Gov. Ali Muhammad Jan Aurakzai of North West Frontier Province also criticized the United States for being slow to deliver on critical military equipment and support needed to combat Taliban fighters.

Mr. Aurakzai, who was a corps commander in the border region when the United States invaded Afghanistan, said the agreement he had helped hammer out with tribal leaders of North Waziristan was part of a broader strategy to keep terrorists out.

“It’s not just a peace agreement. It is a larger strategy with a military arm, a political arm and a reconstruction arm,” Mr. Aurakzai told editors and reporters at The Washington Times yesterday. The government planned to pump $2 billion into the tribal areas over the next nine years for “massive development,” he said.

Top officials in both Afghanistan and the United States are skeptical of the deal and of Islamabad’s overall commitment to the war on terror. The officials fear that Taliban fighters will continue to use Pakistan as a safe haven, harbored by tribal leaders.

The Taliban rulers of Afghanistan gave refuge to Osama bin Laden and other al Qaeda leaders until the September 11, 2001, attacks, and Pakistan was one of the regime’s closest allies. Pakistani President Pervez Musharraf said he decided to cooperate with Washington in the war on terror following a U.S. threat to bomb his country.

In an interview with the CBS news magazine show “60 Minutes” that will air Sunday, Gen. Musharraf said then-Deputy Secretary of State Richard L. Armitage had conveyed the U.S. threat to Pakistan’s intelligence chief.

“The intelligence director told me that [Mr. Armitage] said, ‘Be prepared to be bombed. Be prepared to go back to the Stone Age,’” Gen. Musharraf said. “One has to think and take actions in the interests of the nation, and that’s what I did.”

Mr. Armitage was not immediately available for comment. A Bush administration official said there would be no comment on a “reported conversation between Mr. Armitage and a Pakistani official.”

But the official said, “After 9/11, Pakistan made a strategic decision to join the war on terror and has since been a steadfast partner in that effort. Pakistan’s commitment to this important endeavor has not wavered and our partnership has widened as a result.”

Mr.
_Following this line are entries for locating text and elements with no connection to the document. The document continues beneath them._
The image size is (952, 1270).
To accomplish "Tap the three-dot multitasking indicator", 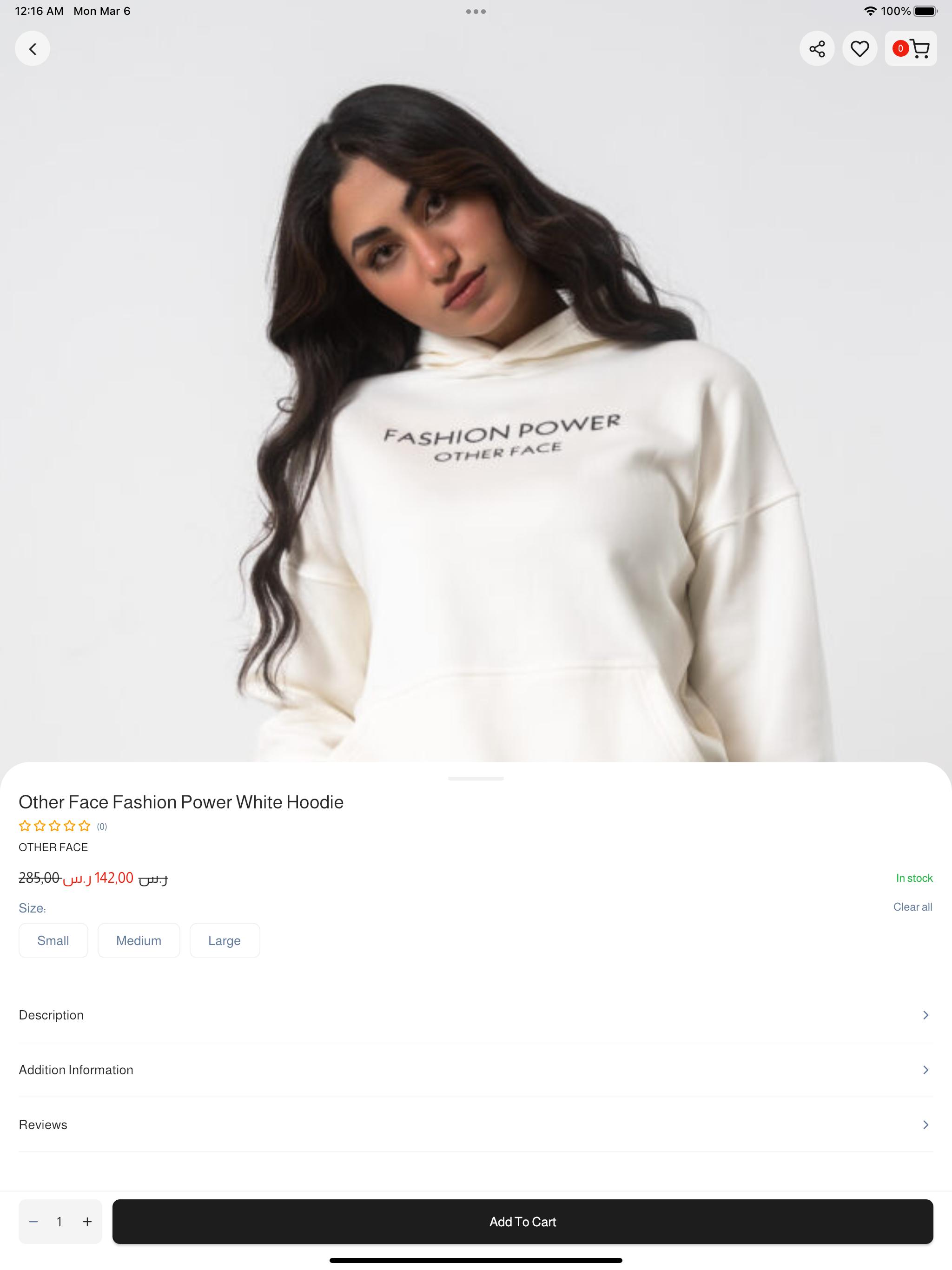I will pos(476,12).
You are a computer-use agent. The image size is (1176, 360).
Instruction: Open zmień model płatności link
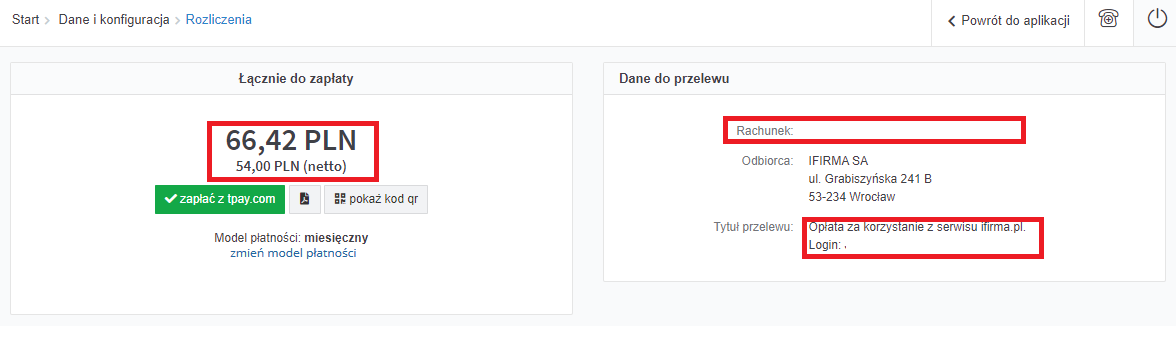tap(292, 254)
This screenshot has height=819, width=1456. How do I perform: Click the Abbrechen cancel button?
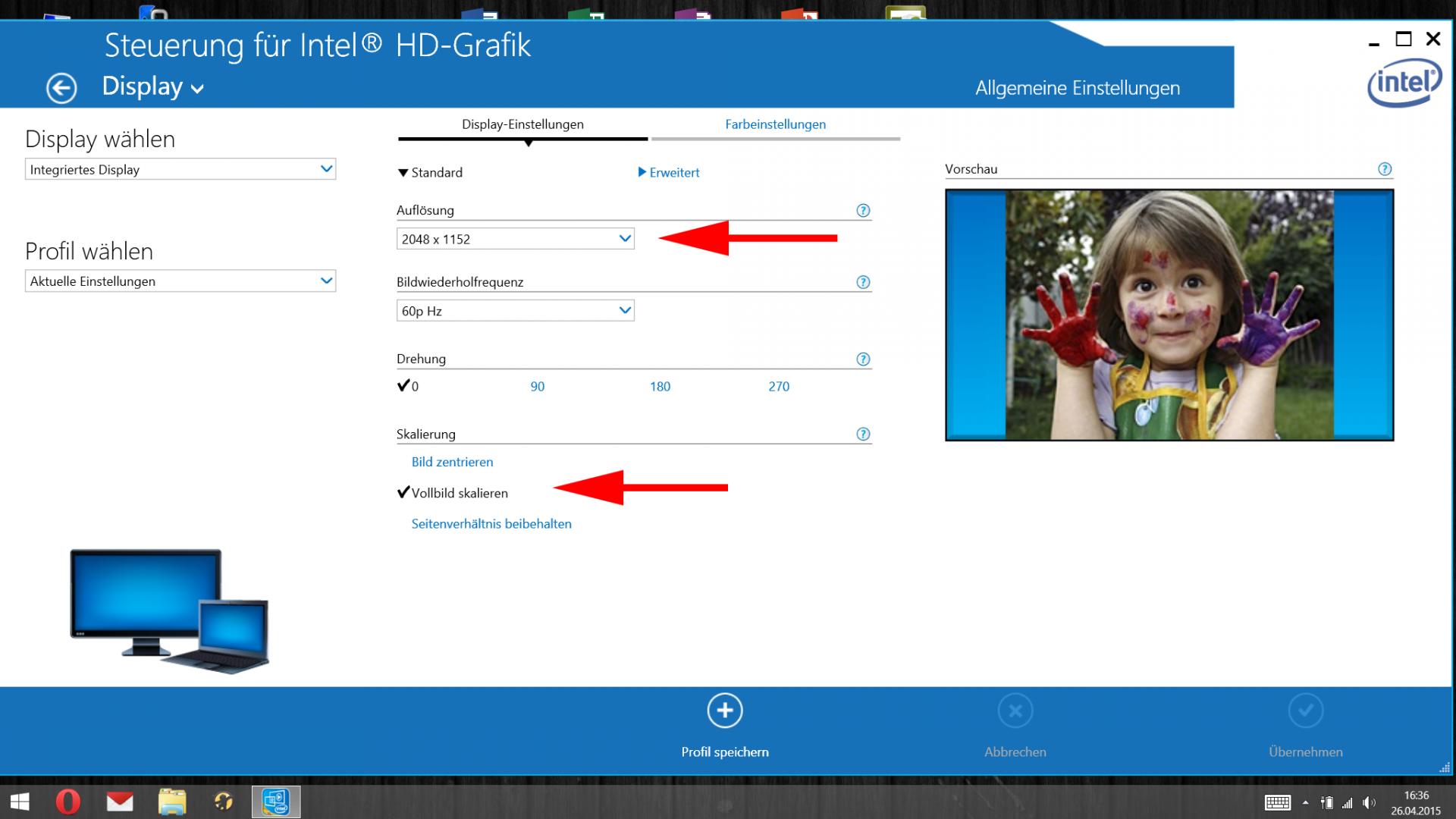click(x=1015, y=711)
Aurakzai said that despite having 80,000 Pakistani troops currently deployed along 375 miles of border with Afghanistan, there were still areas that people could crawl through.

“You cannot rule out the possibility of infiltration through the gaps and those have to be monitored through electronic intelligence and that [should come] from our friends — we don’t have the means,” Mr. Aurakzai said.

He accused the United States of dragging its feet on Pakistan’s requests for more help in trying to control the treacherous border terrain, including night-vision equipment, sensors and attack helicopters.

“There is an urgency when we are asked to do something — then it is the day before yesterday.” But Washington’s response “is terribly slow, there is no urgency,” he said.

The governor acknowledged Taliban members were an integral part of the tribal society of Pakistan and that foreign fighters from the 1979-89 war against the Soviet Union were still living in the area.

But he insisted they would conform to the terms of the Sept. 5 agreement which bans all cross-border movement except for “easement” rights for tribes divided by the border.

If successful, the agreement with the tribes in North Waziristan could be replicated in the more restive South Waziristan, and even Afghanistan, Mr. Aurakzai said.

President Bush in a television interview Wednesday expressed his wariness about the Pakistan deal, and said he would send forces into Pakistan to capture or kill al Qaeda leaders if intelligence tracked them into that country.

“We have made it clear that [Gen. Musharraf] should not provide an environment that enables people to go from his country into Afghanistan,” Mr. Bush said.

Mr. Bush is to meet with Gen. Musharraf in Washington today, and hold a joint meeting with Gen. Musharraf and Afghan President Hamid Karzai on Tuesday to discuss Taliban and al Qaeda activities on the border areas.

Mr. Aurakzai rejected suggestions that his country was providing refuge to insurgents.

“The trouble started in Afghanistan. They have been exaggerating things out of proportion. They have been covering their own mistakes,” he said.